Un altro classico del cartone è “A Whole New World” (“Il mondo è mio”) cantata da Aladdin e Jasmine (Naomi Scott) in sella al tappeto magico. Qui, purtroppo, l’interpretazione non regge il confronto con la versione del 1992, che si avvaleva del talento di Brad Kane ma soprattutto di Lea Salonga, storica voce della Disney, famosa per essere la Mulan di “Reflection”. Anche la regia non è delle migliori, per questo importante momento del film: non coinvolge, non rende appieno l’emozione dell’avventura, della scoperta di un vero nuovo mondo che Jasmine esplora grazie ad Aladdin o del rischio di scivolare da quel tappeto incantato. Insomma, un vero mini-flop.

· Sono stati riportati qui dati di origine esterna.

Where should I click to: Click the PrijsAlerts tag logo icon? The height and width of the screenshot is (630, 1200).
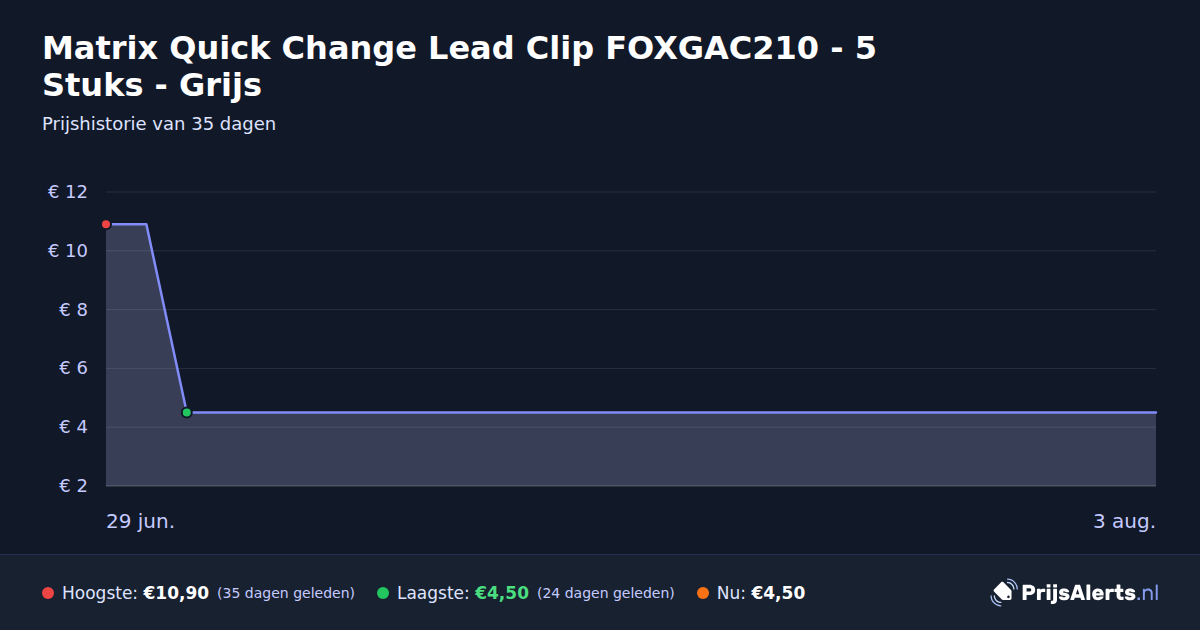coord(1003,593)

Il nuovo brano – perché non presente nell’originale – “Speachless”, affidato a Jasmine, viene giustamente inserito per sottolineare la volontà di Disney di dare letteralmente voce e spazio alla figura femminile. Concetto ribadito anche dalle parole stesse della canzone: «I won’t be silenced, you can’t keep me quiet». Un brano che lascia completamente da parte i ritmi e le sonorità orientaleggianti per fare spazio a un vero e proprio inno della volontà di ferro della principessa di non essere messa in secondo piano. Un pezzo che esordisce con sonorità delicate, affidate al pianoforte, per poi esplodere e diventare a tutti gli effetti un brano pop, orchestrato magistralmente. Un pezzo davvero difficile da cantare ma che Naomi Scott interpreta in modo eccellente, riuscendo nell’intento di colpire il cuore dello spettatore. Come la stessa Scott ha dichiarato, “Speachless” è un vero e proprio «punch in the face». L’unica nota dolente è il modo in cui viene inserito questo brano all’interno dell’azione: quest’ultima viene infatti messa in pausa, come accade nei musical, lasciando cantare la protagonista al di fuori dello spazio e del tempo. Un vero peccato. Inoltre sono presenti, quasi invariati, i temi, imbevuti di sonorità arabe, di Menken, come “Marketplace” e “The Cave of Wonders”. Nulla da dire per quanto riguarda questi lavori, se non che sono caratterizzati da un’eccellente orchestrazione e che sono diventati ormai un’icona di questo grande classico, difficili da dimenticare.

Infine, la versione per i titoli di coda di “Un amico come me” (tradizione Disney) è in chiave rap, per lasciare libero Will Smith di esprimersi al meglio, con l’aiuto di DJ Khaled. Risulta però fuori luogo, senza nulla a che vedere con l’atmosfera e le sonorità che hanno accompagnato lo spettatore per due ore. Si distacca da queste in modo troppo netto e quasi traumatico dal resto della pellicola. Una nota stonata al film che, invece, riesce a stare al passo con l’originale. Senza però mai raggiungerlo.


La copertina del CDTitolo: Aladdin (Id.)

Compositore: Alan Menken, Howard Ashman, Tim Rice, Benji Pasek, Justin Paul

Etichetta: Walt Disney Records, 2019

Numero dei brani: 34 (22 di commento + 12 canzoni)
Durata: 76′ 46”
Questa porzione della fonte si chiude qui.